The present thesis seeks to establish a protocol for the evaluation of toughness and crack propagation mechanisms in coatings through a combination of micro-sample testing that allows fracture to be correlated with location in the film and the use of an analytical model to quantitatively evaluate stress intensity factors in a bi-material system.
A system of NiAl coating produced by pack aluminizing is studied for the fracture properties of the coating. Specimen geometries are optimized to enable micro-cracks to be machined and propagated in a low load testing system, such as a depth sensing indenter, so that crack lengths (and position relative to the interface) can be correlated with load. To enable linear elastic theory to be used, dimensions are determined that allow fracture before general yielding. A three point bending test using miniaturized micro-beam specimens of ~ 4 X 0.3 X 0.3 mm is found to be suitable for the above purpose. The technique is a challenging one that requires focused ion beam machining (FIB) along with careful handling and alignment of small samples.

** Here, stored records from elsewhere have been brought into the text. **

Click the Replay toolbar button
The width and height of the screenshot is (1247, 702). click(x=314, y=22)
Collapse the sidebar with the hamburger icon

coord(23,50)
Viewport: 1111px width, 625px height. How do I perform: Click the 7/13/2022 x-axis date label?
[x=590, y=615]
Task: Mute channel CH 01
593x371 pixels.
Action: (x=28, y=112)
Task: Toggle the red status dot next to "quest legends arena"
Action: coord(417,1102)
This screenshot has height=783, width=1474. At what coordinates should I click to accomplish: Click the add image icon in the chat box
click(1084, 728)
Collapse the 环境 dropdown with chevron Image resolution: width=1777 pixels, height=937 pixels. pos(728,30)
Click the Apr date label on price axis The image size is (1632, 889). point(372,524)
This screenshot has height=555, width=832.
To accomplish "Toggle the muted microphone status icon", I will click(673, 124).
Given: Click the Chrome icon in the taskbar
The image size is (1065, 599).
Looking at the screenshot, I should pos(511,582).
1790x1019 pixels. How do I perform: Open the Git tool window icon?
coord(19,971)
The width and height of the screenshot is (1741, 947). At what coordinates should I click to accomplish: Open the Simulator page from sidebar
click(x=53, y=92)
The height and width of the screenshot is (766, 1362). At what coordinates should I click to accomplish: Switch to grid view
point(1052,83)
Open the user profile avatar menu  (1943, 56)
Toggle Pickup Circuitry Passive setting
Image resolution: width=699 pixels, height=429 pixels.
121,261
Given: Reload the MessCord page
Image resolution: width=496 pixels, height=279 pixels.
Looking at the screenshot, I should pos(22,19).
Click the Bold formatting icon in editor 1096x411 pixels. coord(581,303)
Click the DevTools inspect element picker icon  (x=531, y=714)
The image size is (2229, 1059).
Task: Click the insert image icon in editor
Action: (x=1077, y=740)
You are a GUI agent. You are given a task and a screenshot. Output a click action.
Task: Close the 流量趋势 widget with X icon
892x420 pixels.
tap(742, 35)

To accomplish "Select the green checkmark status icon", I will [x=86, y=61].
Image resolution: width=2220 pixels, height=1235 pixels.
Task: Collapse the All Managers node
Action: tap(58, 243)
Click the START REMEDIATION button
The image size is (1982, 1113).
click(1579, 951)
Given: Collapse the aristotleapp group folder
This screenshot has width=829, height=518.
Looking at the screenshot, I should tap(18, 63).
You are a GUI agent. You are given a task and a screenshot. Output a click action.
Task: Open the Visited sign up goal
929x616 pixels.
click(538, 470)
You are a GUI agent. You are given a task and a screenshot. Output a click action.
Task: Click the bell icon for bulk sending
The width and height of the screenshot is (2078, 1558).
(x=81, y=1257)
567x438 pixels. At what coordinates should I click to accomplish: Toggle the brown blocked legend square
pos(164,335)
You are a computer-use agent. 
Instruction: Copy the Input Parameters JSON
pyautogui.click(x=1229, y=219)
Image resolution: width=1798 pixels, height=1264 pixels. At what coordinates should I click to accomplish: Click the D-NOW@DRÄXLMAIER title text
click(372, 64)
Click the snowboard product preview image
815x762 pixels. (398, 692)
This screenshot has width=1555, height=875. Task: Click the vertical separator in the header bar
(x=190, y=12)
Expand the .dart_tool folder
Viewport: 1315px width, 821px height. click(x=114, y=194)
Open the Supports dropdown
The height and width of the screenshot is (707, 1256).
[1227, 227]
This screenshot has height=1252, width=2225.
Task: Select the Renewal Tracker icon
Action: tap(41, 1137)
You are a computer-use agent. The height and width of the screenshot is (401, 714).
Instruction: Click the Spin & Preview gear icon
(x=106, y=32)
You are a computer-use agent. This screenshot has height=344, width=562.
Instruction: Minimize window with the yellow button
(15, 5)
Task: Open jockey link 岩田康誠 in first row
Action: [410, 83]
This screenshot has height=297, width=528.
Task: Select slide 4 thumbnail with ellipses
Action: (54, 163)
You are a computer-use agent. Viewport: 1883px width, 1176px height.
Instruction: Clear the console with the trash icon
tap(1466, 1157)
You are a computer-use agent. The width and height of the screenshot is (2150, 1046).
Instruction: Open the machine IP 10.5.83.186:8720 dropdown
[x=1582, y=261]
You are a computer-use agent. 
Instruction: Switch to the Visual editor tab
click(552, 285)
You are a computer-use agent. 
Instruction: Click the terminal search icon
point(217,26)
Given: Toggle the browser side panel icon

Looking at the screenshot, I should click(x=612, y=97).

The coatings are characterized for their microstructure by electron microscopy to identify compositional variation across the thickness and to determine the thickness of the coating and inter diffusion zone (IDZ). The crack advancement is monitored with increments of loading and the stress intensity factor is evaluated using a program written in “MAPLE” for an edge crack subjected to bending in a bilayered material. Surprisingly, fracture in this system is found to be stable owing to a gradual increase in toughness from the coating surface to the interface. Such an increase from less than 2 to more than 9 MPa m0.5 may be due to the increasing Ni/Al ratio across the thickness of the bond coat. Crack branching is observed as the crack approaches the IDZ and the reasons for such behaviour are not fully understood.
This work establishes the viability of this technique to determine fracture properties in highly graded coated systems and may be readily extended to more complex coating architectures and other forms of loading such as cyclic, mixed mode, etc.